Dose modifications- 37% in 180 mcg group, 25% in 90 mcg group, and 29% in 3 MIU group. Heathcote said dose modification was often for short period of time. Withdrawn due to AE or abnormal lab—13%, 11%, and 10% in 180, 90, and 3 MIU groups, respectively. The total withdrawal rates were higher—27% in 3 MIU group, 19% in 90 mcg group, and 23% in 180 mcg group. Heathcote said this was because at week 24 patients were told their HCV RNA and many not responding withdrew.

One safety concern going into study was that compensated cirrhosis would turn into decompensated during therapy but Heathcote said she did not observe this. In genotype 1 group response was only 10% but adding ribavarin ought to improve response, and improved histology (improved condition of liver) may serve patients well over longer turn even without HCV RNA undetectable. The durability of virologic response in cirrhotics and longer term safety remain to be followed.

Risk Factors For Progression of Fibrosis in Untreated Patients
In this morning’s second oral report S.D. Ryder, of the Queens Med Ctr in Nottingham UK, presented on progression of liver fibrosis in mild hepatitis C. A number of possible risk factors for progression have been suggested and the natural history of hep C can be variable for individuals.
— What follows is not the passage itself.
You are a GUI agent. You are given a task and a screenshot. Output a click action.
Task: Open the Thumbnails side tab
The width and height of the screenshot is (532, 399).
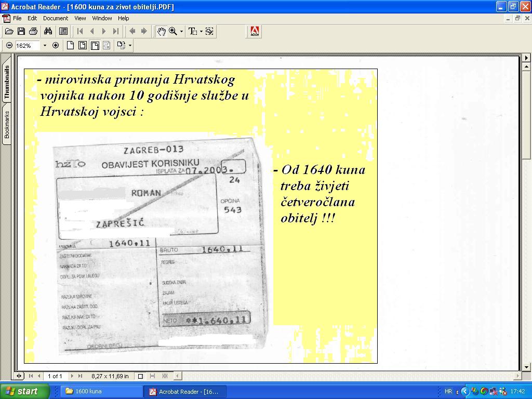tap(7, 82)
This study attempts to identify risk factors for progression of fibrosis in paired biopsies from untreated patients. 225 patients received paired biopsies. 132 were male, 93 were female, meadian age 37, 64% were IVDUs and 46% had genotype 1, 44% had genotype 3. During 3-4 month interval follow-up patients had ALT and alcohol consumption monitored. The median time between biopsies was 31 months.

The risk factors studied included:

age, gender
viral genotype/load
iron stores (histological/feeritin)
alcohol intake (prospective)
mode of infection
ALT (mean and peak)
initial necro-inflammatory Knodell score
estimated prior duration of infection

Initial (biopsy 1) Knodell score was 2 (0-14). Most had below 6. 60% had no fibrosis on initial biopsy. 77% had a fibrosis score of 1. 63 patients (28%) showed progression of fibrosis by 1 or more points. Overall fibrosis progression was 0.12 units per year (time to cirrhosis 33 years).
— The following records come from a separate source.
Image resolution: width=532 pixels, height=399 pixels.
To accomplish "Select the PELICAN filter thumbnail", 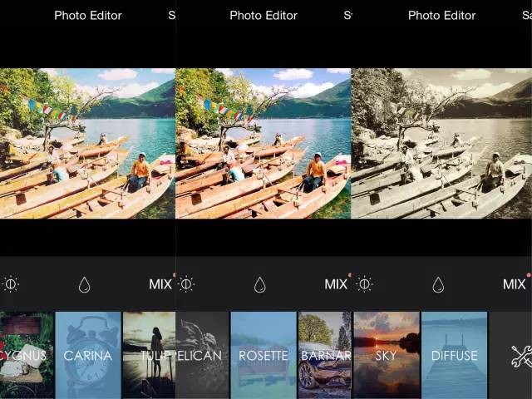I will tap(201, 355).
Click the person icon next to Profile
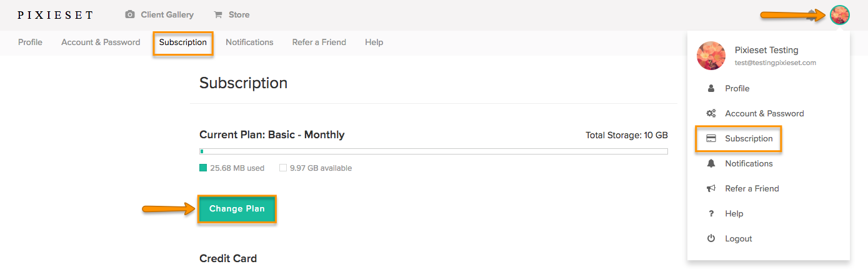This screenshot has height=269, width=868. tap(711, 88)
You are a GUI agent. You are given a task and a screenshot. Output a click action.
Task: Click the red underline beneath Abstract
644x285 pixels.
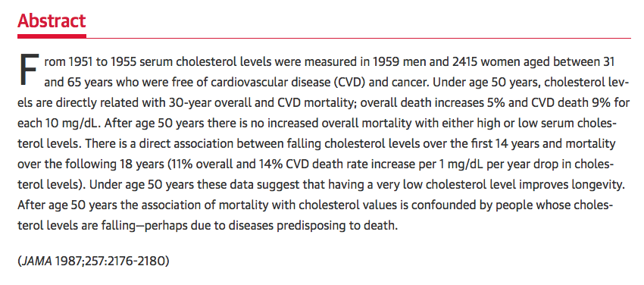(x=52, y=36)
Factors Predicting Progression
Knodell inflammatory score was 4.5 in progressors and 1.1 in non-progressors at initial biopsy mean ALT was 112 for progressors and 79 for non-progressors at first biopsy; the differences between progressors and non-progressors in both Knodell and ALT were significantalcohol intake was 12.6 units/week in progressors and 7.1 in non-progressors (p=0.02)age at infection was 34.5 for progressors and 24,5 for non-progressors (p=0.02)
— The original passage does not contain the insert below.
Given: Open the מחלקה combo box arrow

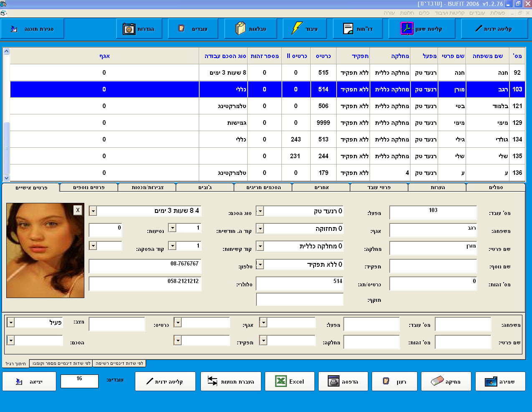Looking at the screenshot, I should [x=260, y=246].
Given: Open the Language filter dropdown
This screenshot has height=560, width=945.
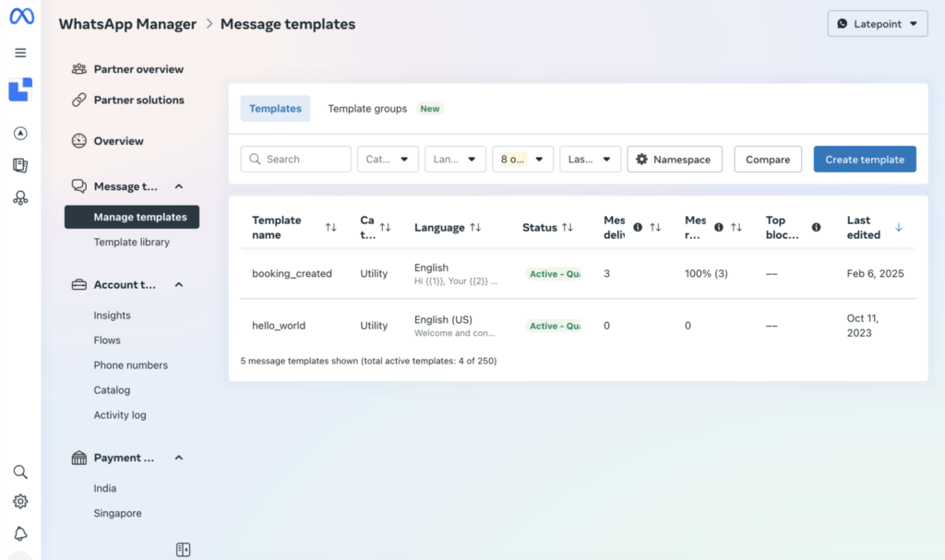Looking at the screenshot, I should click(455, 159).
Three variables predicted more rapid fibrosis progression:

male gender (p=0.01)
alcohol intake (p=0.01)
age at infection

no other variables reached statistical significance

In summary age, alcohol intake and male gender are high risk factors for increased liver fibrosis, and 28% of patients with mild hepatitis C show progression of fibrosis over 28 months. These factors can be considered when deciding when to begin therapy.